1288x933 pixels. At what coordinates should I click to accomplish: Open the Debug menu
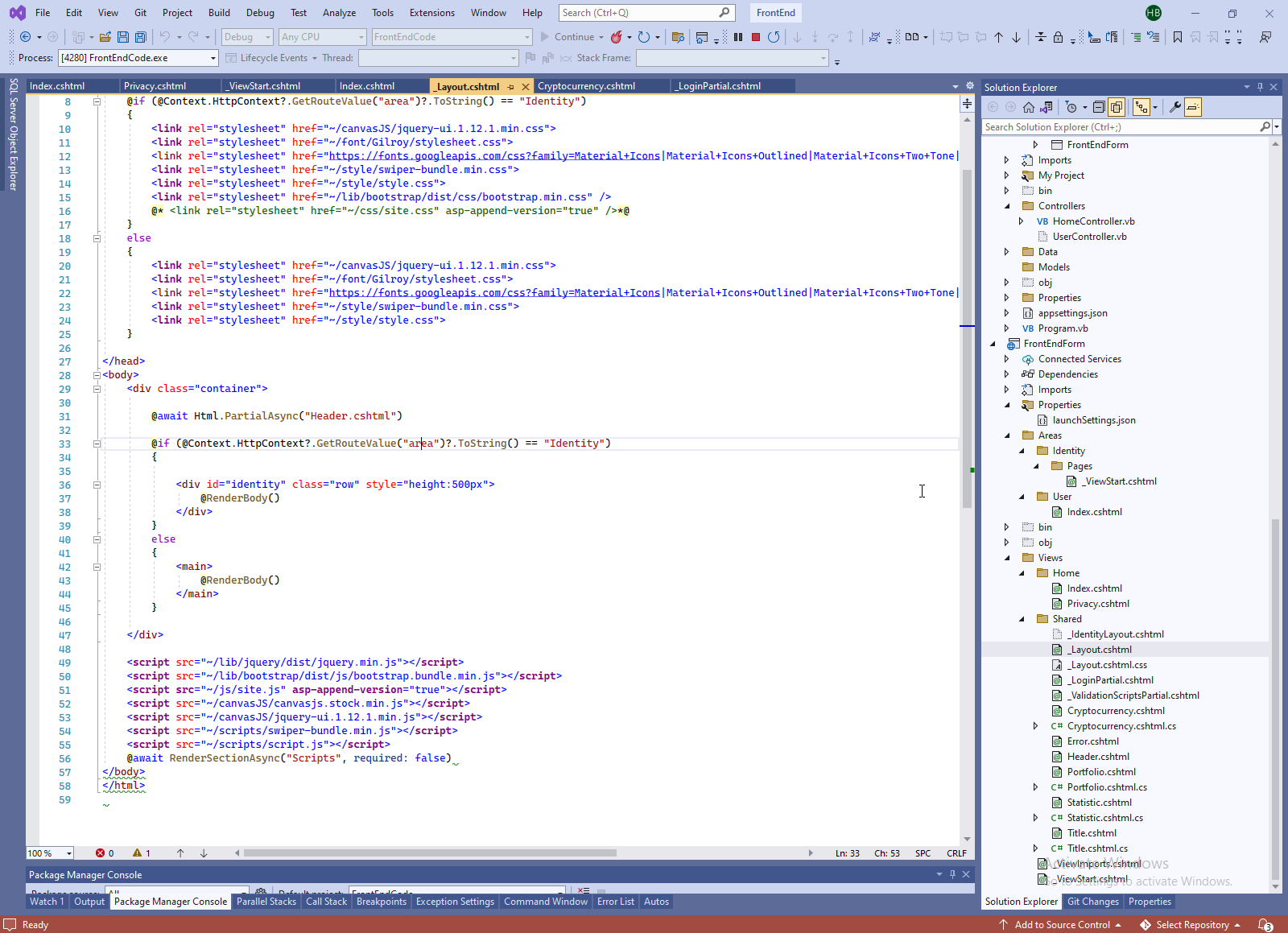pyautogui.click(x=259, y=13)
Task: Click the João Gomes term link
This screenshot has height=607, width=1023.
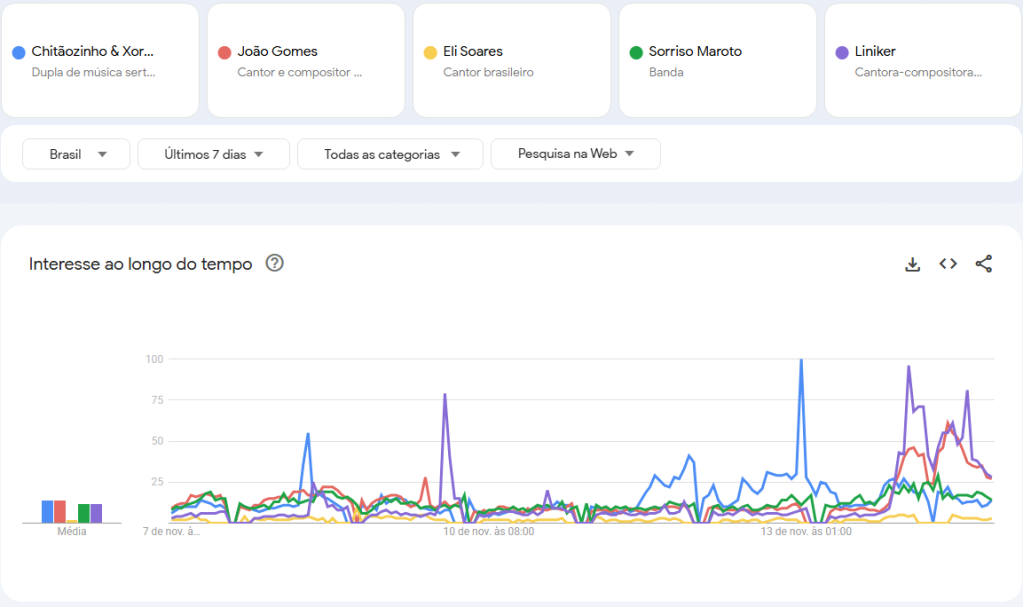Action: coord(276,51)
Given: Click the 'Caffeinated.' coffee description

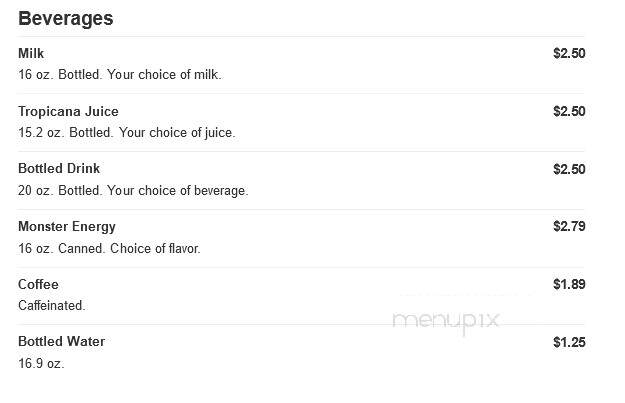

● Your task: Rescale the rows from the line containing "Task: Click the João Gomes term link" through the end of the rows, including that first line. Reproduce every line with its requests unchanged, and multiply only the coordinates in the answers by 0.55, rounding to whole numbers with halves going up. Omit the pictures.

● Written solution:
Task: Click the João Gomes term link
This screenshot has height=607, width=1023.
Action: coord(152,28)
Given: Click the 'Caffeinated.' coffee description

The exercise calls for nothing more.